In the section above, we have mentioned several scenarios, where this or that RAID configuration may benefit this or that aspect of system work. These configurations are known as RAID levels and they govern all aspects of RAID benefits and drawbacks, including read/write performance, redundancy and space efficiency.
There are many RAID levels. It will be impossible to list them all here. For details on all available solutions, you might want to read the Wikipedia article on the subject. The article not only presents the different levels, it also lists the support for each on different operating systems.
In this tutorial, we will mention the most common, most important RAID types, all of which are fully supported by Linux.
RAID 0 (Striping)
This level is achieved by grouping 2 or more hard disks into a single unit with the total size equaling that of all disks used. Practical example: 3 disks, each 80GB in size can be used in a
240GB RAID 0 configuration.
RAID 0 works by breaking data into fragments and writing to all disk simultaneously. This significantly improves the read and write performance. On the other hand, no single disk contains the entire information for any bit of data committed. This means that if one of the disks fails, the entire RAID is rendered inoperable, with unrecoverable loss of data.
RAID 0 is suitable for non-critical operations that require good performance, like the system partition or the /tmp partition where lots of temporary data is constantly written. It is not suitable for data storage.
RAID 1 (Mirroring)
This level is achieved by grouping 2 or more hard disks into a single unit with the total size equaling that of the smallest of disks used.
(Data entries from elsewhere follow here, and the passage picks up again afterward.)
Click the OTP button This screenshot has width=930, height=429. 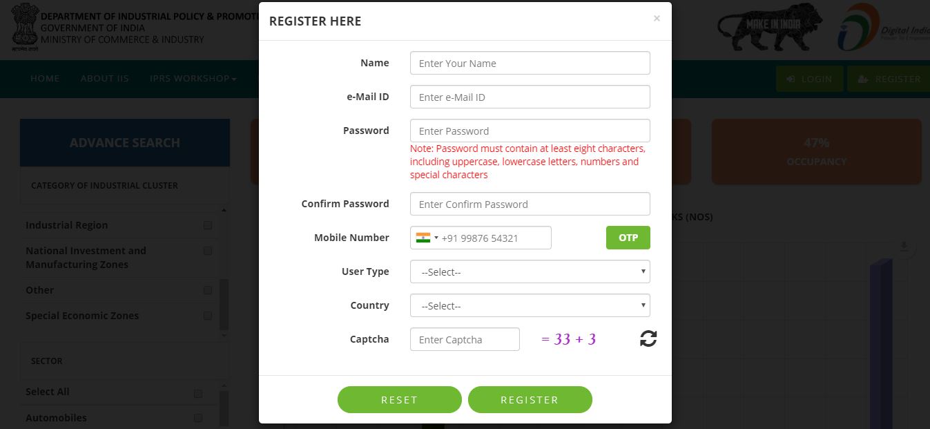(x=627, y=238)
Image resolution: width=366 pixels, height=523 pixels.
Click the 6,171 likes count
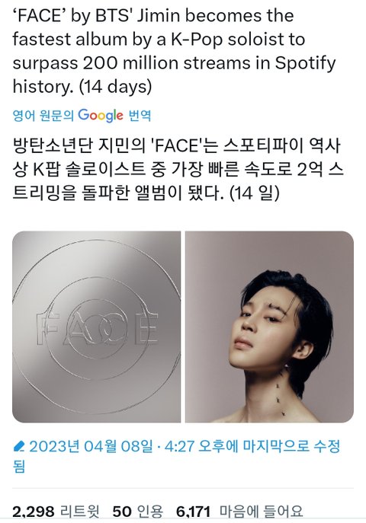click(x=194, y=512)
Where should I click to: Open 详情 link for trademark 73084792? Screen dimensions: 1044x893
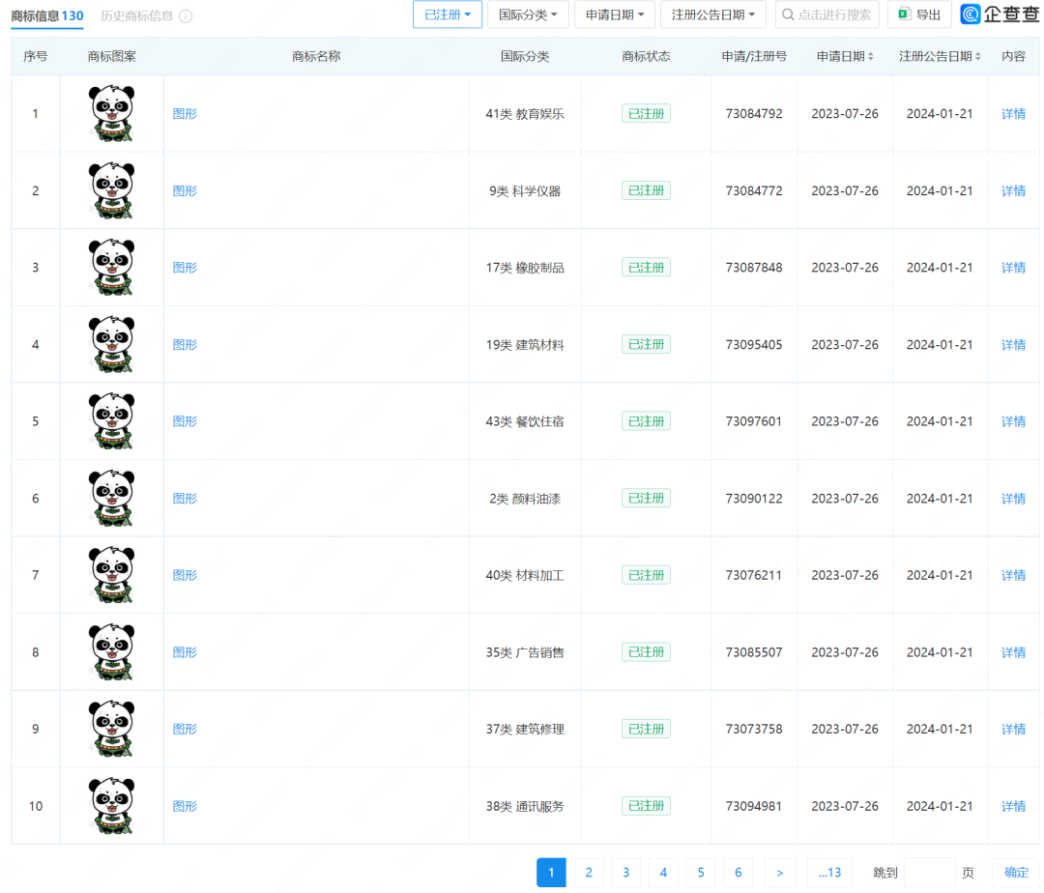point(1013,114)
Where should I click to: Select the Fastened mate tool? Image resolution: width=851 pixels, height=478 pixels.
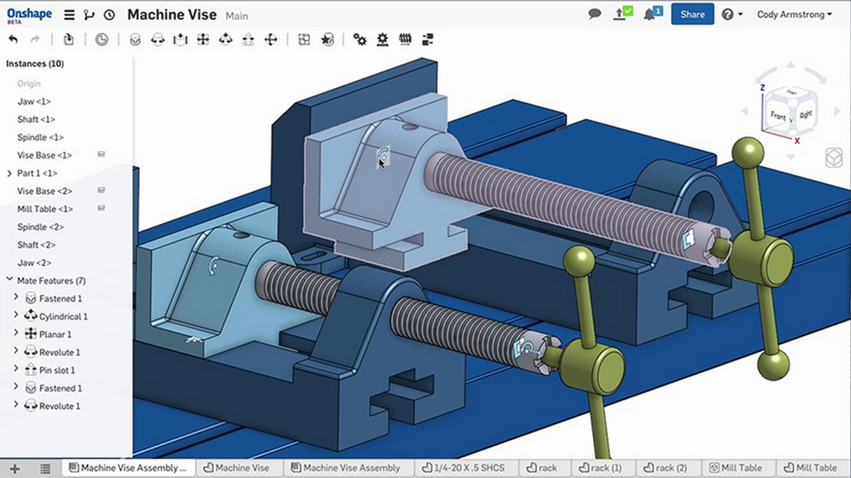[135, 39]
This is because RAID 1 keeps every bit of data replicated on each of its devices in the exactly same fashion, create identical clones. Hence the name, mirroring. Practical example: 2 disks, each 80GB in size can be used in a 80GB RAID 1 configuration. On a side note, in mathematical terms, RAID 1 is an AND function, whereas RAID 0 is an OR.
Because of its configuration, RAID 1 reduced write performance, as every chunk of data has to be written n times, on each of the paired devices. The read performance is identical to single disks. Redundancy is improved, as the normal operation of the system can be maintained as long as any one disk is functional. RAID 1 is suitable for data storage, especially with non-intensive I/O tasks.
This is a more complex solution, with a minimum of three devices used. Two or more devices are configured in a RAID 0 setup, while the third (or last) device is a parity device. If one of the RAID 0 devices malfunctions, the array will continue operating, using the parity device as a backup. The failure will be transparent to the user, save for the reduced performance.
RAID 5 improves the write performance, as well as redundancy and is useful in mission-critical scenarios, where both good throughput and data integrity are important. RAID 5 does induce a slight CPU penalty due to parity calculations.
This is a less common level, although fully usable. Linear is similar to RAID 0, except that data is written sequentially rather than in parallel. Linear RAID is a simple grouping of several devices into a larger volume, the total size of which is the sum of all members. For instance, three disks the sizes of 40, 60 and 250GB can be grouped into a linear RAID the total size of
Linear RAID provides no read/write performance, not does it provide redundancy; a loss of any member will render the entire array unusable. It merely increases size. It's very similar to LVM. Linear RAID is suitable when large data exceeding the individual size of any disk or partition must be used.
There are several other levels available. For example, RAID 6 is very similar to RAID 5, except that it has dual parity. Then, there are also nested levels, which combine different level solution in a single set. For instance, RAID 0+1 is a nested set of striped devices in a mirror configuration. This setup requires a minimum of four disks.
These setups are less common, more complex and more suitable for business rather than home environment, therefore we won't talk about those in this tutorial. Still, it is good to know about them, in case you ever need them.